Tout juste sorti de prison, président de l’Initiative pour la résurgence du mouvement abolitionniste (IRA), s’est lancé dans une tournée en Afrique subsaharienne

Biram Dah Abeid
Biram Dah Abeid © Maxppp / MARTIN SCHUTT/EFE/Newscom

La Mauritanie se situe en tête des pays esclavagistes, selon un classement de la fondation australienne Walk Free. Nulle part ailleurs une aussi large proportion de la population n’est-elle réduite en esclavage : 4% des Mauritaniens sont asservis, soit 150 000 des 3,8 millions d’habitants du pays.

Ces esclaves des temps modernes n’ont pas droit à l’école, aux terres, à l’héritage. Ils ne peuvent ni se marier ni divorcer sans la (rare) permission de leur maître. Ils sont totalement dépendants. Et soumis.

Biram Dah Abeid a reçut en 2013 le prix des droits de l'homme des Nations unies. Le président de l’Initiative pour la résurgence du mouvement abolitionniste (IRA) dénoncé également avec véhémence le mutisme des dirigeants africains et des organisations comme l’Union africaine, la Commission africaine des droits de l’Homme et des Peuples, … sur ce qui se passe en Mauritanie.

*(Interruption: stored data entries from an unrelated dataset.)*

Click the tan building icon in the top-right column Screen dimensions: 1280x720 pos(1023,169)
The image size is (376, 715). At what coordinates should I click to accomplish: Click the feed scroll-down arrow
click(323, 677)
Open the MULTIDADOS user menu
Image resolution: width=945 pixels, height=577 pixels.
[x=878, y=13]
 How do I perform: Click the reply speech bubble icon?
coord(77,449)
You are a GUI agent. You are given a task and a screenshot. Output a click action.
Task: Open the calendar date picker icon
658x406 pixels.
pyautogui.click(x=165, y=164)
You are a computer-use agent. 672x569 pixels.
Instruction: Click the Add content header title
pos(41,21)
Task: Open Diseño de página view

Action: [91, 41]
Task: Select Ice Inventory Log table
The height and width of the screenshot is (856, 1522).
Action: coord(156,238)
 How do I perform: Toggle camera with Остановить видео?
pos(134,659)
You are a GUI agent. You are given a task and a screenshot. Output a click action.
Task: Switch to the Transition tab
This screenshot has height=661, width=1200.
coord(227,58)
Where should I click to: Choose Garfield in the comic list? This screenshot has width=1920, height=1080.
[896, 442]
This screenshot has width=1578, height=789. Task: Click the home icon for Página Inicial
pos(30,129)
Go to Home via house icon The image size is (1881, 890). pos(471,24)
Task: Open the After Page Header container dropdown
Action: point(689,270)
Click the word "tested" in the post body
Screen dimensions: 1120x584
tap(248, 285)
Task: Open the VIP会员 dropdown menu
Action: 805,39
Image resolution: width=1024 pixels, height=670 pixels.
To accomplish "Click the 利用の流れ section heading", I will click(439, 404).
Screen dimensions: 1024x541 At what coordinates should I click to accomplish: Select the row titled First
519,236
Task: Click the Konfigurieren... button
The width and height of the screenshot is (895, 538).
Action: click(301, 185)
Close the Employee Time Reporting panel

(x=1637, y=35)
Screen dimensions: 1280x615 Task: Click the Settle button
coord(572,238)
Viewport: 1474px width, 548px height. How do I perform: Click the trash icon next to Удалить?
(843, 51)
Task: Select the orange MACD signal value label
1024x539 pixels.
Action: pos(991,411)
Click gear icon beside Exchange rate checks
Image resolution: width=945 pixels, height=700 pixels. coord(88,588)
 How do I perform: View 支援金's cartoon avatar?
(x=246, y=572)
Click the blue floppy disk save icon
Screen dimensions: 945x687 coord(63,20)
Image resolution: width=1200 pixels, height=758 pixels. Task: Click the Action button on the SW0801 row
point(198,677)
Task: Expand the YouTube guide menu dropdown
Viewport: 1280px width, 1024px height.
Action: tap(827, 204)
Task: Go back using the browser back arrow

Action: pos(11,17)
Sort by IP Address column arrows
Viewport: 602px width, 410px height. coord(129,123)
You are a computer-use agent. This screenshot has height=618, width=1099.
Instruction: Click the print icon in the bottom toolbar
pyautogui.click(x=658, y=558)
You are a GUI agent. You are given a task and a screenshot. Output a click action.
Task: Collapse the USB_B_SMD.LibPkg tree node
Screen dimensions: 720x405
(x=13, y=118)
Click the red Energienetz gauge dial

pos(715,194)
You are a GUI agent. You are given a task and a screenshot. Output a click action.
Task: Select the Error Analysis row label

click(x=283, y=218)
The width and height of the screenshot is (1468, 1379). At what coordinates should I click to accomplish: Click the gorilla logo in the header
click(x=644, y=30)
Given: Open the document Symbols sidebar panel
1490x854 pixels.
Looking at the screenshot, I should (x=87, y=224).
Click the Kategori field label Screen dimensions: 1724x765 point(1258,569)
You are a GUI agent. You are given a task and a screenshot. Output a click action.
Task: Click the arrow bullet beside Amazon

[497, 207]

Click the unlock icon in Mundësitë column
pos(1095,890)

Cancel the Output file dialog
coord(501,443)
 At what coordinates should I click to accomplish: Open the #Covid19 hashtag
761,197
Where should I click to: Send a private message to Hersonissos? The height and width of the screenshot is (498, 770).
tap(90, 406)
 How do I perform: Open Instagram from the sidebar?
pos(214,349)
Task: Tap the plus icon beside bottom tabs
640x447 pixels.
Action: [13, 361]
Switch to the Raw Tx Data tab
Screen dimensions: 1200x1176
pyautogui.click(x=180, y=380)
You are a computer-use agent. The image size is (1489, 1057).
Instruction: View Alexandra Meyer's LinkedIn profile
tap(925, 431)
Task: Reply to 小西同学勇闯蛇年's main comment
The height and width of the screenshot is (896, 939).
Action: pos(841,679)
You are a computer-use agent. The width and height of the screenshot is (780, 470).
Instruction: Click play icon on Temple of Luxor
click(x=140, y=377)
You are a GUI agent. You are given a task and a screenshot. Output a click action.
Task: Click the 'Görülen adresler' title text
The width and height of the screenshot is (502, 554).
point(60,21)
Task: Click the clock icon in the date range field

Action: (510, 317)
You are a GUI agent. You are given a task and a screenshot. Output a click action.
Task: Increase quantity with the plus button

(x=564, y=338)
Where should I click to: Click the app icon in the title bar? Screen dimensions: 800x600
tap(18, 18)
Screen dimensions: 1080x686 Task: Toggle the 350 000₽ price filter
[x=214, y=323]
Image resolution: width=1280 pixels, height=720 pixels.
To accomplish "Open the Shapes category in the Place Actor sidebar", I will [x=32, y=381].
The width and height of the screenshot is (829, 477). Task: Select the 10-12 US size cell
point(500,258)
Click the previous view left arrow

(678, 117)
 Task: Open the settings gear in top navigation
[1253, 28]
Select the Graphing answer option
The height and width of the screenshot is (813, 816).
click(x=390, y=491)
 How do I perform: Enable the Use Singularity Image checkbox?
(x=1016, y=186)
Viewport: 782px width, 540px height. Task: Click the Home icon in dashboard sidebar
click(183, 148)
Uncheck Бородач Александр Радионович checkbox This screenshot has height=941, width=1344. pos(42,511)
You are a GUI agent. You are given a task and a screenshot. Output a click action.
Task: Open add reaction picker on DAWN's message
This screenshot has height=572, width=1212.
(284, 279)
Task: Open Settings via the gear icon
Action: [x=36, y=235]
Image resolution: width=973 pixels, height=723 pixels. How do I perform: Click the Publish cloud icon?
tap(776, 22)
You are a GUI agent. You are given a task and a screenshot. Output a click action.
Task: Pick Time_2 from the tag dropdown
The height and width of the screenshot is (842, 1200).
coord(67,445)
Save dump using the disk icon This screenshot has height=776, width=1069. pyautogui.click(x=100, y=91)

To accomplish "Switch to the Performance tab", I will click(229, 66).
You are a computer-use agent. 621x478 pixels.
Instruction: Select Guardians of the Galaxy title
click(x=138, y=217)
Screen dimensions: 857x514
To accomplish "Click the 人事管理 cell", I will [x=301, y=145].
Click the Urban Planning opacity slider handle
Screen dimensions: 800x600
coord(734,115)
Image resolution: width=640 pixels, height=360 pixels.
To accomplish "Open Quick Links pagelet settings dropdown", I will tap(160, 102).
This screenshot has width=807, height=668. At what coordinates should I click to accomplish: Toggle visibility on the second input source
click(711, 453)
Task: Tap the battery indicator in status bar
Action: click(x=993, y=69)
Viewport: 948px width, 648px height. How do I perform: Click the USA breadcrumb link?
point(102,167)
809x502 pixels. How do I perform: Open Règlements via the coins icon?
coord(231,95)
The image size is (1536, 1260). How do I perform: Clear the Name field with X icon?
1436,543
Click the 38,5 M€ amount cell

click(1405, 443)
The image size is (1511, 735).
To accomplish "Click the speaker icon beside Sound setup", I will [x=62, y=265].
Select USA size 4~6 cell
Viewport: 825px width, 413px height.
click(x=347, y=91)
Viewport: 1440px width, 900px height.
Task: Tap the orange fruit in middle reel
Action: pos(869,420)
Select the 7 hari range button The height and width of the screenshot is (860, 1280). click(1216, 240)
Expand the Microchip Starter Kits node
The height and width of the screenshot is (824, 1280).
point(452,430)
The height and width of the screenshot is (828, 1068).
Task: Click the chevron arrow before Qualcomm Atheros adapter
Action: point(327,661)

Inacceptable que les Africains se soient battus contre l’apartheid en Afrique du Sud et se taisent sur ce qui se passe en Mauritanie, notamment l’esclavage primaire, le racisme, le génocide contre les Noirs, l’oppression de personnes d’ascendance africaine par un pouvoir africain, hôte de toutes les instances africaines.